Several new methods and ideas for Ceph performance optimization (SH Ceph day parametric sense)

Source: Internet
Author: User

A week ago, Shanghai CephDay was co-hostedby Intel and Redhat on the lunar calendar. At this meeting, a number of experts made more than 10 very wonderful speeches. In this paper, we try to summarize the knowledge and methods of Ceph performance optimization mentioned in these speeches.

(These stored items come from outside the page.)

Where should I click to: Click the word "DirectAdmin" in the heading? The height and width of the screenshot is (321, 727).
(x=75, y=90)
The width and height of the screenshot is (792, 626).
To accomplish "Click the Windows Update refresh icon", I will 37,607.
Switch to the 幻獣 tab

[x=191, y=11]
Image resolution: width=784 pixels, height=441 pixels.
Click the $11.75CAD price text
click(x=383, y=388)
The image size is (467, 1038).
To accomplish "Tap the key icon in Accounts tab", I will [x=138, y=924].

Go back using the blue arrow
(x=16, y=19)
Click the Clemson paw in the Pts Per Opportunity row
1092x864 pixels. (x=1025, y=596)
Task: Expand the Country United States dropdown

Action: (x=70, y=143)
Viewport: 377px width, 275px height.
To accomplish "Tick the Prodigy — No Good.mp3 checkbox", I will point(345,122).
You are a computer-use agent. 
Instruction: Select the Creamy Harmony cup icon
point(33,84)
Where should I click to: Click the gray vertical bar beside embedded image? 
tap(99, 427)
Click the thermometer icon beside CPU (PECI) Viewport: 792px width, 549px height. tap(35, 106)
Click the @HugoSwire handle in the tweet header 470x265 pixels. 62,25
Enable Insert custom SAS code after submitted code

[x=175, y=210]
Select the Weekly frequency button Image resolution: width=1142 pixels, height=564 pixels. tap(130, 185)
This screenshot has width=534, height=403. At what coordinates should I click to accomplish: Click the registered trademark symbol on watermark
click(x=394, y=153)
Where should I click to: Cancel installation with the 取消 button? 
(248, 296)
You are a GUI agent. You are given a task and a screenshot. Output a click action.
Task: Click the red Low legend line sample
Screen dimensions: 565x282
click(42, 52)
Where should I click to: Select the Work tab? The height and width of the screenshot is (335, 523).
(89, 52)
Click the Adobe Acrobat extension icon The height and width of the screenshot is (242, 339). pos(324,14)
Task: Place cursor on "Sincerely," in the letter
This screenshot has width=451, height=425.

0. General Ceph Performance Optimization method

(1). Hardware level

    • Hardware planning: CPU, Memory, network
    • SSD selection: Use SSD as log storage
    • BIOS settings: Turn on Hyper-Threading (HT), turn off power saving, turn off NUMA, etc.

(2). Software level

    • Linux OS:MTU, Read_ahead, etc.
    • Ceph configurations and PG number adjustments: calculated using the PG calculation formula (Total PGs = (TOTAL_NUMBER_OF_OSD *)/Max_replication_count).
    • CRUSH Map

For more information, refer to the following article:

    • Ceph Performance Optimization Summary (v0.94)
    • Measure Ceph RBD Performance in a quantitative
    • Ceph Performance Tuning--journal and Tcmalloc
    • Ceph Benchmarks
    • The official CEPH cuttlefish VS bobtail part 1:introduction and RADOS BENCH
1. Using a layered cache layer-tiered cache

Obviously this is not a new feature of Ceph, and at the meeting there are experts in this area that describe in detail the principle and usage of this feature, and the details of how it is combined with error correcting codes.

Brief summary:

    • Each cache level (tiered cache) uses a RADOS pool, where the cache pool must be a copy (replicated) type, and backing pool can be a copy type or an error correcting code type.
    • At different cache levels, using different hardware media, the cache pool must use a medium that is faster than the media used by the backing pool: for example, use a typical storage medium in backing pool, such as a conventional HDD or SATA SDD; in the cache pool Use fast media, such as PCIe SDD.
    • Each tiered cache uses its own CRUSH rules, allowing the data to be written to the specified different storage media.
    • Librados supports tiered cache internally, and in most cases it knows which tier the client data needs to be placed on, so there is no need to make changes on the RDB,CEPHFS,RGW client.
    • The OSD independently handles the flow of data between two levels: promotion (HDD->SDD) and eviction (SDD-like HDD), but this data flow is costly (expensive) and time-consuming (take long "Warm Up").
2. Using a better Ssd-intel NVM Express (NVMe) SSD

In Ceph clusters, SSDs are often used as Journal (log) and Caching (cache) media to improve cluster performance. , a cluster using SSD as a Journal is 1.5 times times faster than a full HDD cluster with 64K Sequential writes, while 4K random write speeds are 32 times times higher.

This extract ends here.